The U.S. Court of Appeals for the Federal Circuit recently affirmed a district court's determination that a patent did not qualify as an enabling prior art reference and, therefore, was insufficient to support an anticipation rejection. Impax Laboratories, Inc. v. Aventis Pharmaceuticals Inc., Case No. 07-1513 (Fed. Cir. Oct. 3, 2008)(Rader J.)

The patent-in-suit, which is owned by Aventis Pharmaceuticals Inc., relates to the use of riluzole to treat amyotrophic lateral sclerosis (ALS or Lou Gehrig's disease). Aventis markets riluzole under the trade name RILUTEK.

Impax Laboratories, Inc. filed an Abbreviated New Drug Application (ANDA) with the FDA seeking approval to market generic riluzole tablets. One year later, Impax sued Aventis for a declaratory judgment that Impax did not infringe, induce infringement of or contribute to the infringement of the Aventis patent. In its suit, Impax alleged that the patent was invalid as anticipated and unenforceable.

After a bench trial, the district court determined that Impax did not prove that the patent was unenforceable due to inequitable conduct or that the asserted claims of the patent were anticipated by the prior art.

Impax appealed that determination to the Federal Circuit, which affirmed-in-part, vacated-in-part and remanded to the district court. On remand, the trial court was advised to consider whether the prior art patent enables a person of ordinary skill in the art to treat ALS with riluzole and thus qualified as enabling prior art.

On remand, the district court found that because the prior art patent disclosed a formula encompassing hundreds or thousands of compounds for the treatment of several diseases, excessive experimentation would have been required to use riluzole to treat ALS. In addition, the district court determined that nothing in the prior art patent directed one skilled in the to recognize that riluzole could be used to treat ALS, rejecting Impax's assertion that "the mere mention of riluzole is sufficient to put one skilled in the art in the possession of the claimed invention." Pursuant to Federal Circuit precedent, once an infringer has met the burden of showing a prior art reference anticipatory, such anticipating prior art is presumed enabling, shifting the burden to the patent holder, who "may overcome that presumption with persuasive evidence showing that the prior art patent does not enable the claimed invention."

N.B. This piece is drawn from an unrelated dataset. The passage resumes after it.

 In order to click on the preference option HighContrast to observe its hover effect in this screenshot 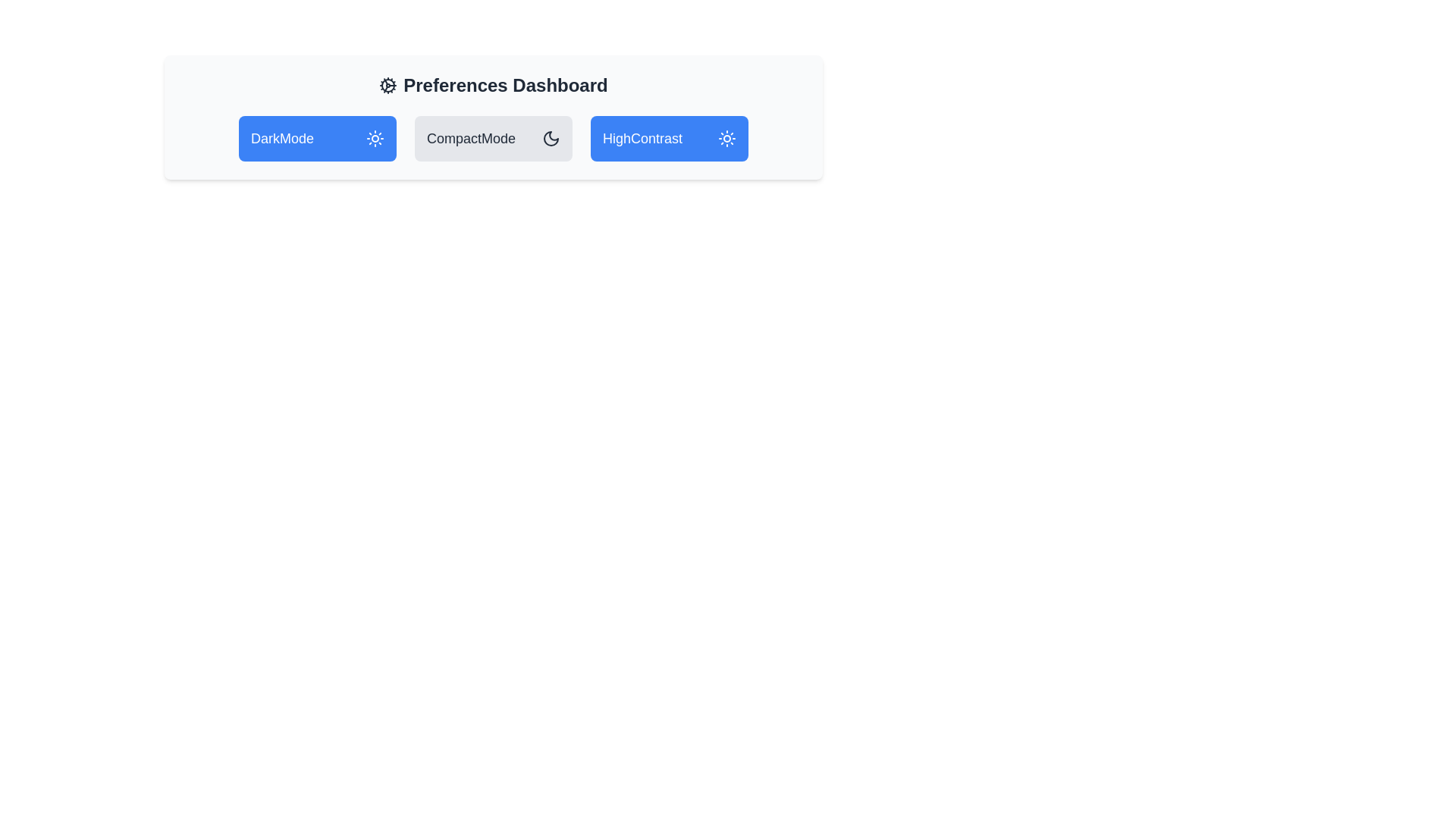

In the second appeal, the patentee met that burden with persuasive evidence that the prior art patent did not enable the claimed invention, stating that each component of the claimed invention would require undue experimentation based on the teachings of the prior art patent. Because the district court did not err in finding the prior art patent to be non-enabling, the Federal Circuit also found that the district court had correctly determined that the prior art patent did not anticipate the asserted claims of the patent-in-suit.